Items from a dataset
########

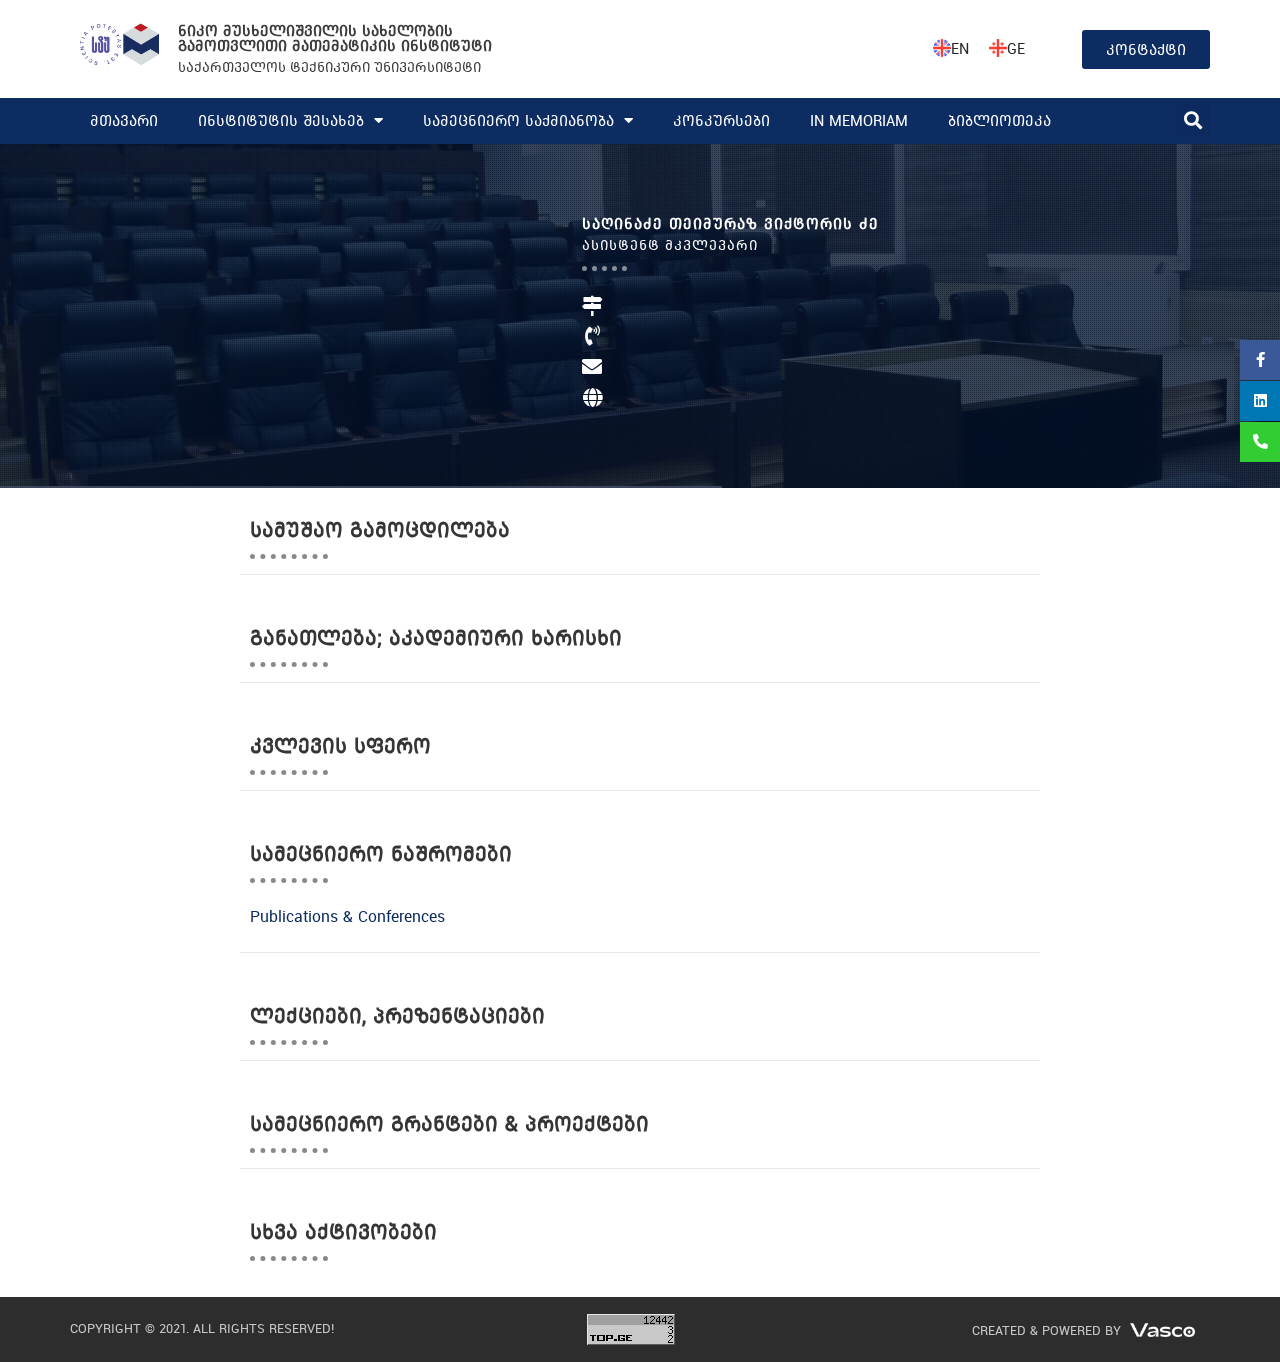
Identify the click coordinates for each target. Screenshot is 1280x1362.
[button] (1193, 120)
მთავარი (124, 120)
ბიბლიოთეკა (999, 120)
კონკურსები (721, 120)
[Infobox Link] (806, 379)
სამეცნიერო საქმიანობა (518, 120)
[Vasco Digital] (1162, 1328)
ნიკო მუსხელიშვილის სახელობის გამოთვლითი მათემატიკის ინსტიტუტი (335, 38)
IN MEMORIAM (859, 120)
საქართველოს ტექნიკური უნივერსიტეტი (329, 66)
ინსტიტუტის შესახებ (281, 120)
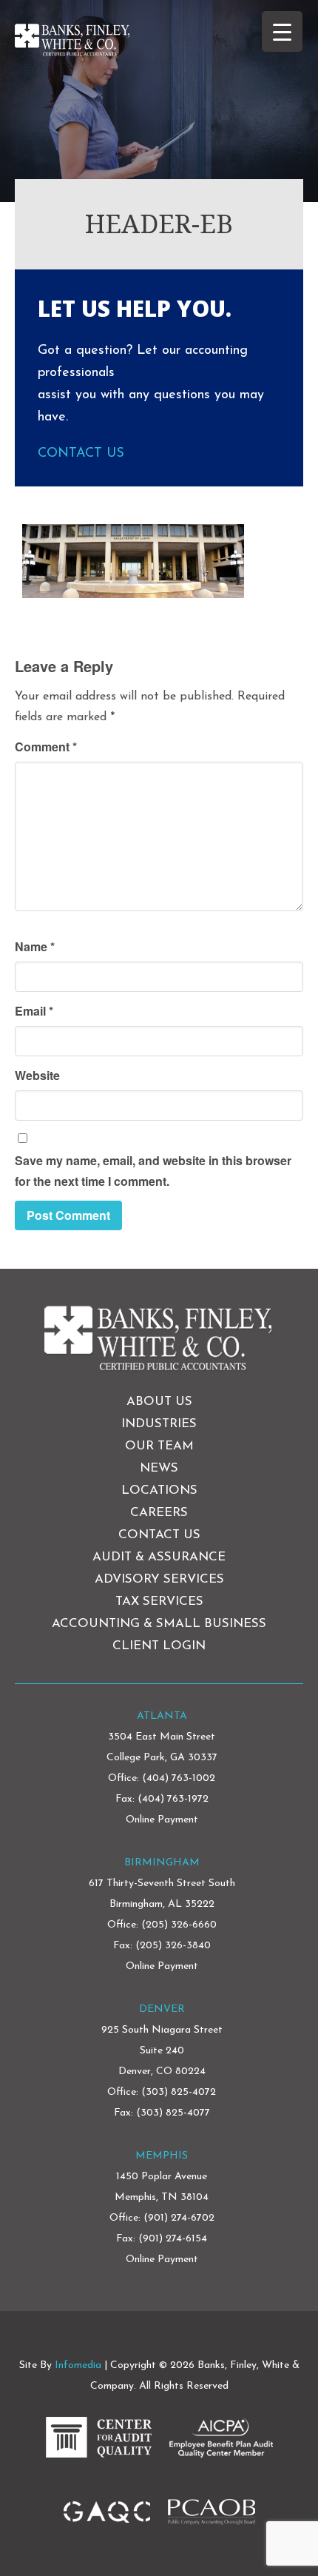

########

What to produce: Could you return each line, unchanged, from the line containing "[Infobox Link] (806, 379)" through the last line of the entries above, leaving out the pictures?

Exercise answer:
[Infobox Link] (806, 379)
სამეცნიერო საქმიანობა (518, 120)
[Vasco Digital] (1162, 1328)
ნიკო მუსხელიშვილის სახელობის გამოთვლითი მათემატიკის ინსტიტუტი (335, 38)
IN MEMORIAM (859, 120)
საქართველოს ტექნიკური უნივერსიტეტი (329, 66)
ინსტიტუტის შესახებ (281, 120)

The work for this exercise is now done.